Belindeki silahı masaya bıraktı ve bana döndü "Her anında yanında olucam. Asla korkma."
Başımı sallayarak gülümsedim "Umarım o kadar ileri gitmez."
Yeri gösterdi "Şimdilik sadece bir taşla bunu yaptı. İlerisini bilemiyorum."
Başımı salladım "En azından kızlar güvende. Umarım onları bulamaz."
İçlenip yerdeki taşa ve kırık camlara bakmaya devam ettim. Hafif uzun tırnaklarımla Ilgazın avuç içinde oynuyordum. Arada elimi okşuyordu ve göz göze geliyorduk.
Ayağa kalktım ve pratik olsun diye kenara koyduğum kürekle fırçayı aldım. Temizleyeceğim sırada Ilgaz elimden aldı.
"Ben hallederim. Sen üzerini değiştir bebeğim."
Parmaklarımın ucunda yükseldim ve onu öpüp yukarıya çıktım.
Midemin bulantısını bastırsın diye biraz yatağa uzandım ve tavana baktım. Garip hissediyordum. Hemde hiç olmadığı kadar garip. Böyle bir hamle olucağını düşünmemiştim ama daha kötülerinin geleceğini anlamıştım.
Ağzıma dolmak üzere olan sıvıyı hızlı bir şekilde klozete boşalttım. İçim boşalana kadar kustuktan sonra elimi yüzümü yıkayıp giyinme odasına girdim.
Eşofman tişört giydikten sonra ayağıma terlik geçirdim ve aşağıya indim. Karnım aşırı ağrıyordu.

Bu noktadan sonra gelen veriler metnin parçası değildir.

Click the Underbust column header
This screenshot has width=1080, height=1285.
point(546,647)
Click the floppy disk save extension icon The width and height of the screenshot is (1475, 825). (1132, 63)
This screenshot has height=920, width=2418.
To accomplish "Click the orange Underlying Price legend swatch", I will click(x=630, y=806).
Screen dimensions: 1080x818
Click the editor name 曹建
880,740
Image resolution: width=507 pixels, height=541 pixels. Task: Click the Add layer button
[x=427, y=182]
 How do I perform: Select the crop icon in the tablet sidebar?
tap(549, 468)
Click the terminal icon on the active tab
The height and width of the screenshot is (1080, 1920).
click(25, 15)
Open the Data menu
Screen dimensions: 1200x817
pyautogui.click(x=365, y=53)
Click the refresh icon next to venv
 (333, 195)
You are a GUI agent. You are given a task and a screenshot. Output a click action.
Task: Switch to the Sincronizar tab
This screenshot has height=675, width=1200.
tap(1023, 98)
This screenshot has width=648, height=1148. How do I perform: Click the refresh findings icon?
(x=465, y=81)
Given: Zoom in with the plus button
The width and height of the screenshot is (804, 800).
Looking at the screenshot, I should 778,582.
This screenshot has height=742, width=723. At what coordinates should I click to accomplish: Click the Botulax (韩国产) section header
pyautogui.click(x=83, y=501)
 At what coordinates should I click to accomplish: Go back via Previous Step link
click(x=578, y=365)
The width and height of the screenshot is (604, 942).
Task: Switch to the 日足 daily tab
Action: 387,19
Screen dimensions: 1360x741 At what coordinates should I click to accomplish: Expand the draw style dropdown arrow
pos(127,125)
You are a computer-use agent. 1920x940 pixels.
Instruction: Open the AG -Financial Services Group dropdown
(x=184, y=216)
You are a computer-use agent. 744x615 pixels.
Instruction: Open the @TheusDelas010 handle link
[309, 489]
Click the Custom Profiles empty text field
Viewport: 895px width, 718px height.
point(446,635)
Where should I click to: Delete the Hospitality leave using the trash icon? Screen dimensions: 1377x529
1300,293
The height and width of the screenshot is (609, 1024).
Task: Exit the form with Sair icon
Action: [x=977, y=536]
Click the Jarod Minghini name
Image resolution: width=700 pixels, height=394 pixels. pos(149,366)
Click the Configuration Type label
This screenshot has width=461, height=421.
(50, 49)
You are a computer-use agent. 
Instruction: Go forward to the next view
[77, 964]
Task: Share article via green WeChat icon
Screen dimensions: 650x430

Merdivenlerin sonunda beni bekleyen kocamın kolları arasına girdim. Beni sıkıca sardığında bacaklarımı beline doladım ve içeriye gittik.
"Ilgaz."
Oturduktan sonra geriye çekilip yüzüme baktı. Saçlarımı düzeltti ve yüzümdeki ıslaklığı parmaklarıyla sildi.
"Efendim güzelim."
Parmaklarını çekince alnımı alnına dayadım "İyiki varsın."
Pek sessiz olmayan mırıltısıyla güldü "Sende canım."
Gözümden akan yaşlar yanağımdan düşüp Ilgazın yüzüne düşüyordu. Bunu fark ettiğimde güldüm ve Ilgazda benim yaşlarımı sildi.
"Bizim atlatamadığımız bir şey yok. Bu da geçer. Şimdi güçlü kalman lazım. Başta o kızların sonrada senin güvenliğin çok önemli."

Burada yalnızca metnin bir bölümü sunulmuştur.